▶ Task requirements
Print nothing but the lines below starting at the line that holds "Press Box (816, 1661)" and ending at the line that holds "Análisis (401, 81)", including both, each exactly as written.

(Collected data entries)
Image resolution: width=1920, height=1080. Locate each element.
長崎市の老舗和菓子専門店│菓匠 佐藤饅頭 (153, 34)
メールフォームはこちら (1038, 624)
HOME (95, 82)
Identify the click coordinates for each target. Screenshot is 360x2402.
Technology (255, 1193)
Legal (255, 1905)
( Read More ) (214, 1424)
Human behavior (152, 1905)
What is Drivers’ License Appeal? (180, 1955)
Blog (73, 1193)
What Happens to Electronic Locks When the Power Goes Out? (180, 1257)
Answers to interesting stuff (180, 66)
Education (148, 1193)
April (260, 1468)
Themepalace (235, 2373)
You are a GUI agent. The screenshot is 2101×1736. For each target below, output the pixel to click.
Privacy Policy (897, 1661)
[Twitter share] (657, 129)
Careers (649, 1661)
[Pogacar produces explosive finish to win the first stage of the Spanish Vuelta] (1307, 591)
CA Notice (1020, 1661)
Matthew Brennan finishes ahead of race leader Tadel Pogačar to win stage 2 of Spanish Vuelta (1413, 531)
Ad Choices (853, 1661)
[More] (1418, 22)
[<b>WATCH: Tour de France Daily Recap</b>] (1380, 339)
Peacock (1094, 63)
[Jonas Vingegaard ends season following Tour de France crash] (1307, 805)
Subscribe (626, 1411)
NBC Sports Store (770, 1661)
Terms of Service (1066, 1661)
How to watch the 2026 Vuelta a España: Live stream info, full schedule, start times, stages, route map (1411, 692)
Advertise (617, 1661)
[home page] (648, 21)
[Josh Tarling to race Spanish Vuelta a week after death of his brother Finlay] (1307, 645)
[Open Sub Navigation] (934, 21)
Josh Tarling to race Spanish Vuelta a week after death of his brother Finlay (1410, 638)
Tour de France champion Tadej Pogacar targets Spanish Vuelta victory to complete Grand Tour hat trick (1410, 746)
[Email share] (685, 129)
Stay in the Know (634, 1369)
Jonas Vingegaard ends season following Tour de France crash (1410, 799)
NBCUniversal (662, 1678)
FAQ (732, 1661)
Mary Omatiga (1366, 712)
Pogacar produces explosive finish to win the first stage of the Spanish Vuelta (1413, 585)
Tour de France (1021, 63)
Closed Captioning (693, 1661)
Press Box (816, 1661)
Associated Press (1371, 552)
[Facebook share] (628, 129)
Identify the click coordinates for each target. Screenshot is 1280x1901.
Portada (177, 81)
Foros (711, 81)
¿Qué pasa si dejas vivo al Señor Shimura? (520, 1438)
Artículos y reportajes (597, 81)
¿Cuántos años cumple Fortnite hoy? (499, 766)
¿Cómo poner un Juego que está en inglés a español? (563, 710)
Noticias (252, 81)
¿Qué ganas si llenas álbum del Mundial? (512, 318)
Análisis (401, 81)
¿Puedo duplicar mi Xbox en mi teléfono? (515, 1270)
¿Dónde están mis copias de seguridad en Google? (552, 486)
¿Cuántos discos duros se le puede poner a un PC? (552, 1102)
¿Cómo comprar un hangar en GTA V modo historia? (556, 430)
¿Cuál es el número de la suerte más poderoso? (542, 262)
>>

▶ Response to the task
Press Box (816, 1661)
Associated Press (1371, 552)
[Facebook share] (628, 129)
Identify the click coordinates for each target. Screenshot is 1280x1901.
Portada (177, 81)
Foros (711, 81)
¿Qué pasa si dejas vivo al Señor Shimura? (520, 1438)
Artículos y reportajes (597, 81)
¿Cuántos años cumple Fortnite hoy? (499, 766)
¿Cómo poner un Juego que está en inglés a español? (563, 710)
Noticias (252, 81)
¿Qué ganas si llenas álbum del Mundial? (512, 318)
Análisis (401, 81)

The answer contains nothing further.